Bugüne dek hiçbir dergide şiirlerim yayımlanmadı. Çünkü göndermedim. İlk bakışta çok iddialı bir seçim gibi görünse de, bu tutumun bir parça cesaret eksikliğinden bir parça da edebiyet çevresi ilişkilerinin çok boyutlu (olumlu/olumsuz) niteliğinden kaynaklanıyor diye düşünüyorum. İlk kez Yunus Nadi, iki kez de Cemal Süreya ödüllerine iki ayrı dosya ile başvurdum.

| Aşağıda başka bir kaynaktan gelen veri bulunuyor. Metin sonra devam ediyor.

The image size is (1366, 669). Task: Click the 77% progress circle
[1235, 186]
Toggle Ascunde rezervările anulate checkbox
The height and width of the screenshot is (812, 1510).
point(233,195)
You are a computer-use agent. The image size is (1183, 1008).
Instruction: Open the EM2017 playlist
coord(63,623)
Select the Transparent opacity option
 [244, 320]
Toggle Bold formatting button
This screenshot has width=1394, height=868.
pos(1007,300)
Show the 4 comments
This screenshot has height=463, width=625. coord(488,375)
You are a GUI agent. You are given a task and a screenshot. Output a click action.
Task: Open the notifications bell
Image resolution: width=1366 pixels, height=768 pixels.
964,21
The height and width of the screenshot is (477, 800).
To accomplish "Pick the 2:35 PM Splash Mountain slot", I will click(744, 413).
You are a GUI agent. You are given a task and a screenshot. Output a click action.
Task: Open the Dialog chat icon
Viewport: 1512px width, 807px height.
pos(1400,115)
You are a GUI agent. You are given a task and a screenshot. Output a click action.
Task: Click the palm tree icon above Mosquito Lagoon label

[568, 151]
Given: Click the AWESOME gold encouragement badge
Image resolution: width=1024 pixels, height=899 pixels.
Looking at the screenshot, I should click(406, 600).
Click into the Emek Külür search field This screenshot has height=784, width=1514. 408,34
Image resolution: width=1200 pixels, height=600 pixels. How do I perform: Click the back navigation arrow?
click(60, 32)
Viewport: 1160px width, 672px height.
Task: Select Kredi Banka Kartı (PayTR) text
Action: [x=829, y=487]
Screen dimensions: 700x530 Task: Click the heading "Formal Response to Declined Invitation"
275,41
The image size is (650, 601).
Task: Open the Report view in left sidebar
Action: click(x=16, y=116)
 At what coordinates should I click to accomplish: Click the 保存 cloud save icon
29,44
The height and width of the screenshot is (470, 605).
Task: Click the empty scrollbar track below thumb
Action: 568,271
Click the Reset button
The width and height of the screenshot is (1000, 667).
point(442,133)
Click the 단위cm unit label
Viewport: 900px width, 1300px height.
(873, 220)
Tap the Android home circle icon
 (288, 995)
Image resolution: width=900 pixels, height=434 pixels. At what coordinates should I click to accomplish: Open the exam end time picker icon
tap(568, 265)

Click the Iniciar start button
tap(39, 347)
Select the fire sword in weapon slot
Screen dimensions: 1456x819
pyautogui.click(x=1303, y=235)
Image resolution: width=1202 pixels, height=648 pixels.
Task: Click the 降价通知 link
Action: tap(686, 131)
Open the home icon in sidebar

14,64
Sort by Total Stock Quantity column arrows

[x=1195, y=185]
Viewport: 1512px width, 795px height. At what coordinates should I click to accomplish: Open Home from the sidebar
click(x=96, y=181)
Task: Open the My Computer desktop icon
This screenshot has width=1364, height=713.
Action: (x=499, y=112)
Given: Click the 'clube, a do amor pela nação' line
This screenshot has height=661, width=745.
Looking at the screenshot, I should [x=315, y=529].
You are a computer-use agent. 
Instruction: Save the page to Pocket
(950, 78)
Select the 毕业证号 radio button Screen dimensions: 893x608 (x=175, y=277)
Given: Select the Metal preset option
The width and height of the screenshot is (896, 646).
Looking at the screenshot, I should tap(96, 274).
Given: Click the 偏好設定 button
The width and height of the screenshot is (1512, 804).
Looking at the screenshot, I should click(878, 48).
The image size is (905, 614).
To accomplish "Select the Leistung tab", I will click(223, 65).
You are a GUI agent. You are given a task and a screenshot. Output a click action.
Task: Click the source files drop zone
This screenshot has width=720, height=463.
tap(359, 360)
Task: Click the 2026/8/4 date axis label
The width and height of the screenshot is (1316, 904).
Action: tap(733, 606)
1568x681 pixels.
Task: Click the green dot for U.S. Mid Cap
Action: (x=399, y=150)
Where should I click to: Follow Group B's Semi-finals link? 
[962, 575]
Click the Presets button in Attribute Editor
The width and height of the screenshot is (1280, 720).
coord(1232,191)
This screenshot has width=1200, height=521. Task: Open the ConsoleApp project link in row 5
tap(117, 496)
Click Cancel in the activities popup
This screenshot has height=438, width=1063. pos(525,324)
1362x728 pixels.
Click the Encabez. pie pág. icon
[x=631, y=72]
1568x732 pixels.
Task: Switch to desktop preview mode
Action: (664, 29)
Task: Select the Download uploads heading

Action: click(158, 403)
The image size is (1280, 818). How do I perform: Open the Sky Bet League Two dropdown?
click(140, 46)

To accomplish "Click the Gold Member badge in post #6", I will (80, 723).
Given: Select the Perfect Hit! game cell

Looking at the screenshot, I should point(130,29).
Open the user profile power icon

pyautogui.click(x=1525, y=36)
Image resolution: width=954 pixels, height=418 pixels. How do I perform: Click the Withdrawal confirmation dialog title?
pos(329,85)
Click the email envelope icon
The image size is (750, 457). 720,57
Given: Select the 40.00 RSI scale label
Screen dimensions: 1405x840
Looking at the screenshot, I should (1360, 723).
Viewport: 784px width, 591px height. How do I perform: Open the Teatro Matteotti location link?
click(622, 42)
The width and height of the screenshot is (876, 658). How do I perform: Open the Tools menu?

Şiir, insanın içsel/ içsel söyleşisinin özgünleşmiş bir dilidir. Sözcükler ve Resimler aynı iddia ve akışkanlıkla kendini gerçekleştiren insanın en işlevsel aracıdır. Bu nedenle şiiri düşünmemiş ve/veya şiir yazmamış insan hemen hemen yoktur.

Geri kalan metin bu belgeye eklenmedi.